The Myth of Low-Code 4: Vendor Lock-in

The Myth of Low-Code 4: Vendor Lock-in

Wiza Teguh

 

The most common fears that discourage organizations from adopting low-code are inflexibility, vendor lock-in, security, scalability, and career impact. In this article, I will talk about each fear that discourage organizations from adopting low-code, and why they should not be feared.

4.Vendor Lock-in

According to a survey called ‘State of Application Development Survey’ held in 2018, 16% out of 3500 respondents answered “Concerned about Lock-in” as their main reason why they’re not implementing low-code. What does lock-in means? Vendor lock-in makes a customer dependent on a vendor for products and services, and unable to use another vendor without substantial switching costs. It is like you are chained to one vendor and one vendor only.

There are 3 main risks could lead you to a vendor lock-in:

  1. Dependency on vendor-supplied customization.

It was difficult for customers to achieve self-sufficiency. On any project, they were likely to uncover requirements that the out-of-the-box platform could not handle. Custom capabilities were then shoehorned into the customer’s platform build. In some cases, where such customization was out of alignment with our product evolution, future platform upgrades would entail significant consulting effort. This led not only to vendor lock-in but version freeze as well.

By asking the right questions, you can identify these risks during the purchasing process. Find out how you can build your own REST, SOAP, or other kind of integration using out-of-the-box capabilities.
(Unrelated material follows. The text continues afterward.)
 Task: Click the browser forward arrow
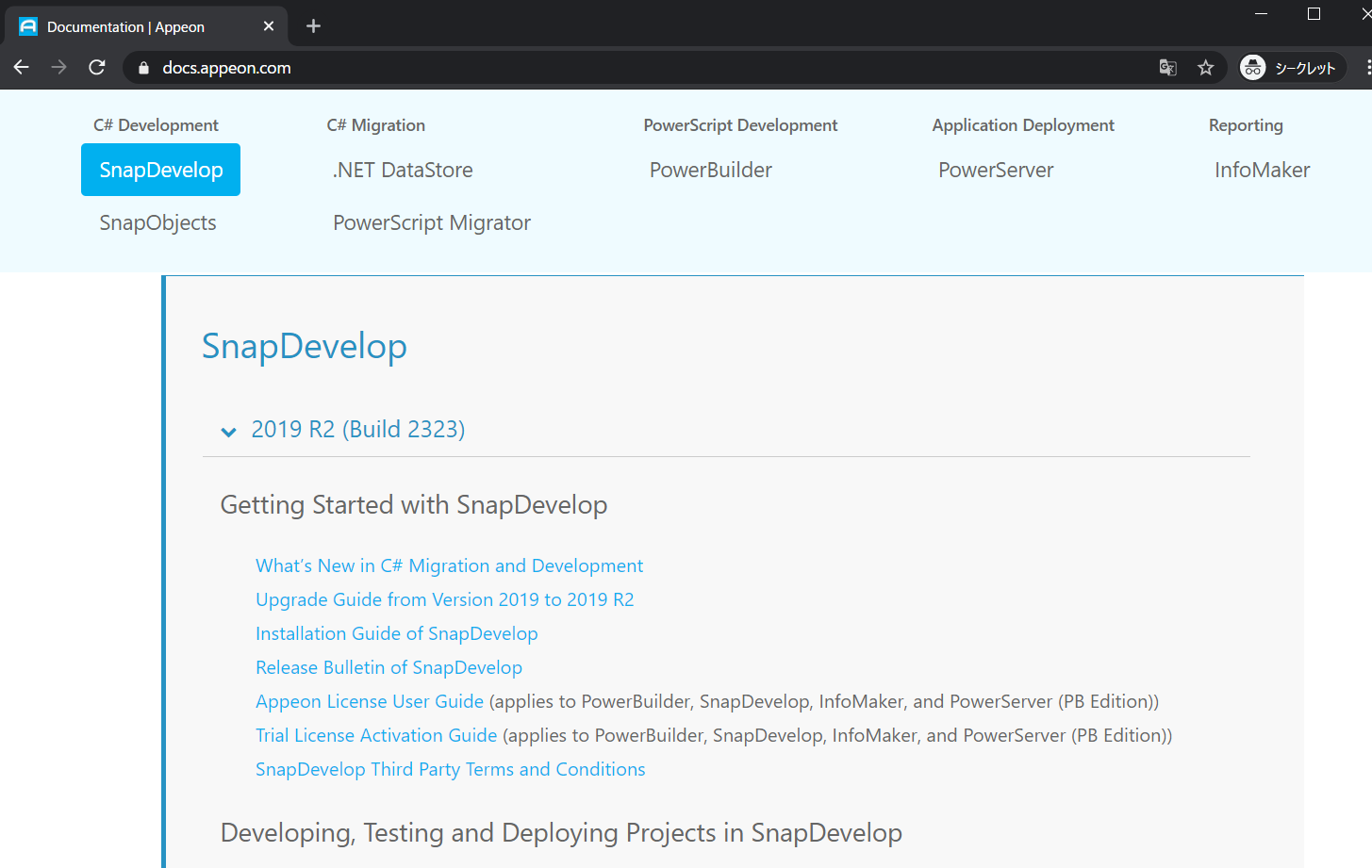point(59,67)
Paying attention to those two things will help you avoid becoming reliant on customizations only your vendor can provide, and thereby reduce the risk of lock-in.

  1. Dependency on vendor-or consultant-supplied professional services.
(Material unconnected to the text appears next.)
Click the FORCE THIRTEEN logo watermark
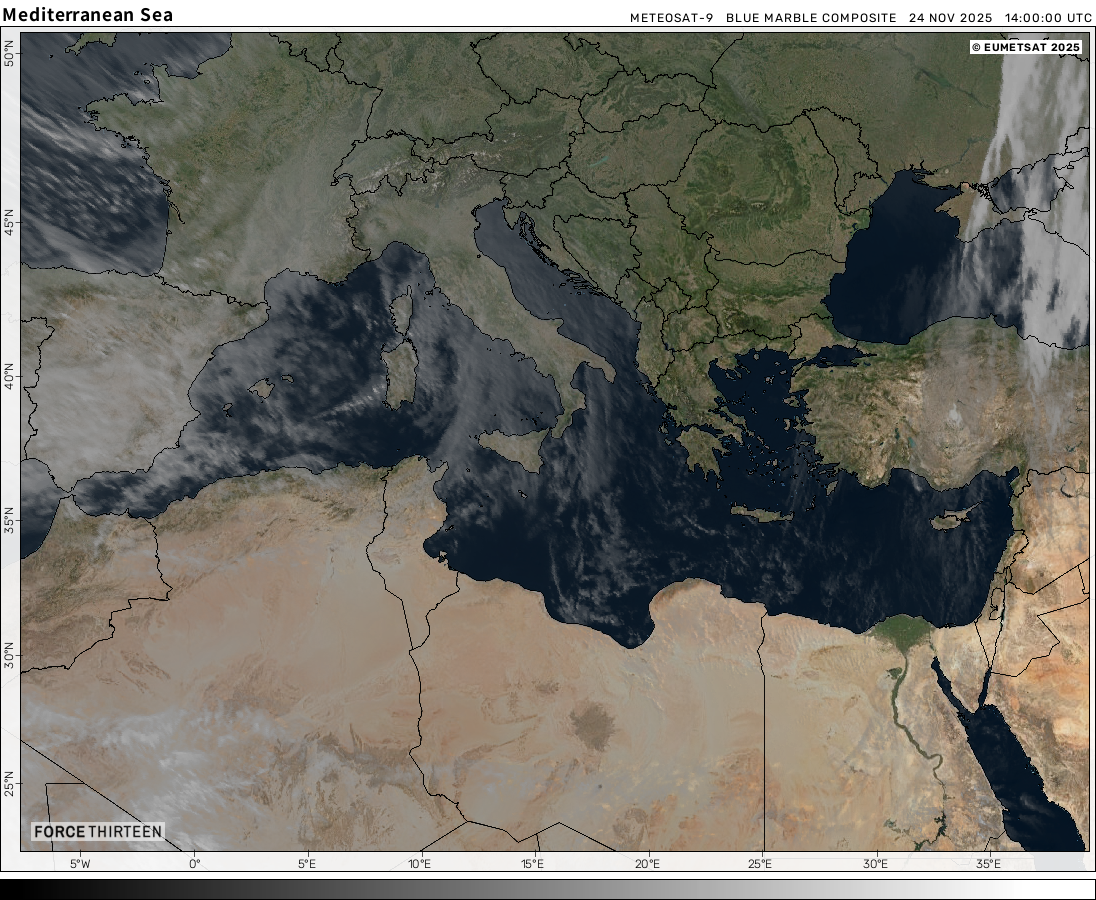This screenshot has height=900, width=1096. pos(97,832)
At first glance, this may seem like the same issue discussed above. Admittedly, the outcome is the same. However, the causes are entirely different. Instead of product capability gaps leading to vendor lock-in, this is a question of customers being unable to achieve self-sufficiency because of a wide variety of softer issues.

  1. Dependency on licensed, proprietary vendor technology

 All low-code, and indeed no-code, platform vendors promise faster and simpler ways to build applications. However, building is just a fraction of the full software lifecycle. As a customer, we must keep paying for license, to run the application we’ve built.

According to Jason Bloomberg, an industry analyst from Intellyx, there are two different approaches that various low-code platform uses for execution:

  • Code-generation platforms: Output executable code that can be installed on a variety of standard infrastructures. OutSystems is one such platform.
  • Model-driven execution platforms: host the application in such a way that the platform interprets and executes the model directly at runtime.

If vendor lock-in is your fear, the need to interpret the model at runtime probably gives you the collywobbles. If you stop licensing and paying for the platform, you’ll no longer have access to the proprietary technology that makes your app run. That’s curtains for your applications. Your exit options are perhaps limited to raw data exports and some static documentation.

If you don’t want to be locked in, then your choice must be the code-generation platform. Here are some benefits you can get from code-generation platform:

  • The ability to create native mobile apps
  • The ability to create apps that work when disconnected from the internet
  • The likelihood that apps perform better compared to those that require runtime interpretation
  • The ability to continue using deployed apps even if the vendor disappeared

Low-code purpose is to make things simpler. You as a customer, should feel helped by low-code, not to feel as like hostages.